SET TASK: For each statement, decide whether it agrees with the hum discussion below. Answer yes or no and quote the deciding words from the text. 1. Moving to a different mains socket reduced the hum. 2. The main component of the hum is 50Hz. 3. The test track came from an acoustic guitar album.

TEXT SECTION:
On Wed, 04 Mar 2015 19:09:58 +0000, Sumatriptan
wrote:

Hi Jim,


Interesting that tone arm position had no effect but moving the entire unit
did. Did the move require changing the mains socket used?


No, this was from a socket shared with the PC it was tried horizontally
and vertically within the radius of the 1.5M mains lead. Changing
sockets resulted in somewhat worse hum.

Here I can measure changes in hum+noise level as the arm is moved, but I
can't compare that with what you get as I don't know the details of your
'test track'. The hum here is inaudible, though, regardless of where I play
the recordings or if I use speakers or headphones. cf below.


Test track was from an acoustic guitar album from the 1980's to get a
ballpark volume setting.


not audible to me at normal listening levels.


A complication is that how audible 'hum' may be will depend on more than
its simple measured level at the amp.


I appreciate that.

A) Depends on the room acoustics, speakers, etc. One room setup may make it
higher in level at the listener's ears than another.


Agreed, all of the above were different. I'm just trying to determine
how big a problem it is for me and how much time/effort I should spend
on chasing it. All ultimately subjective :-)


B) Is the hum pure 50Hz? Or does it have a lot of harmonics? That can make
a big difference to audibility.


It is harmonic rich although the main component is 50Hz.


Check the spectrum of the 'hum' and the above.

RECORD EXTRACTS:

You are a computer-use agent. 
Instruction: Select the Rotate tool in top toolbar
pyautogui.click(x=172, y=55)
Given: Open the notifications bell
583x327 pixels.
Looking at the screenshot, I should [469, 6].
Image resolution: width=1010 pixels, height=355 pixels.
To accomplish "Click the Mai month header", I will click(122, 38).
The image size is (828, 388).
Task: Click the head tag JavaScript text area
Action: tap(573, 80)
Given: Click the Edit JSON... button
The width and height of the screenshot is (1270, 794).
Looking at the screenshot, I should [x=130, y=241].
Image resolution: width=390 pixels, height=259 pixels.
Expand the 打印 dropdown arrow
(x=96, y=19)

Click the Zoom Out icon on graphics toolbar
---
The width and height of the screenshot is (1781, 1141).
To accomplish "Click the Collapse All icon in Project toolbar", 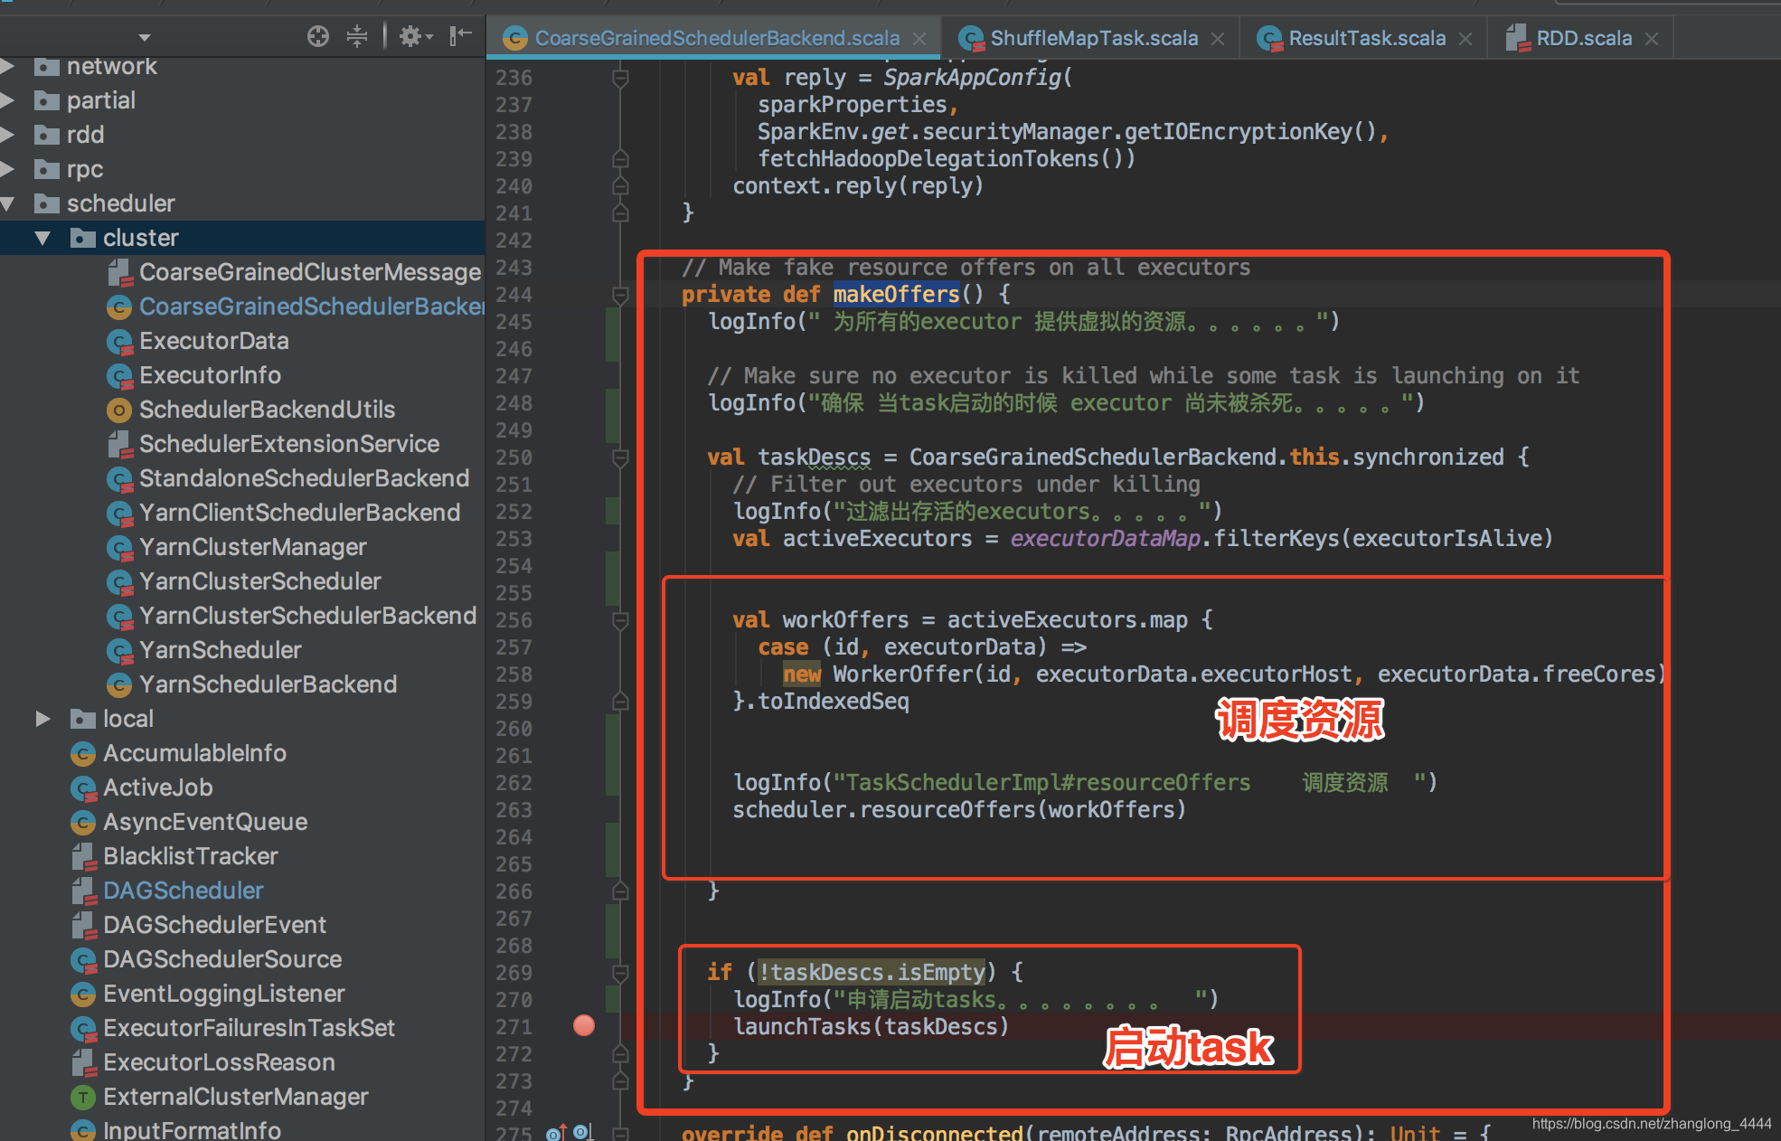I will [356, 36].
* * *
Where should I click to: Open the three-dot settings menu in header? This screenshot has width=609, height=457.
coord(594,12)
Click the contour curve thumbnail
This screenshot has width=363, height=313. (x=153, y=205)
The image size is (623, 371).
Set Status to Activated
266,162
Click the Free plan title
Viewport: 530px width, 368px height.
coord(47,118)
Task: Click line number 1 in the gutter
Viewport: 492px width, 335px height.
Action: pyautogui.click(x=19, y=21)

EXERCISE RESULT:
1. No: "Changing sockets resulted in somewhat worse hum."
2. Yes: "It is harmonic rich although the main component is 50Hz."
3. Yes: "Test track was from an acoustic guitar album from the 1980's"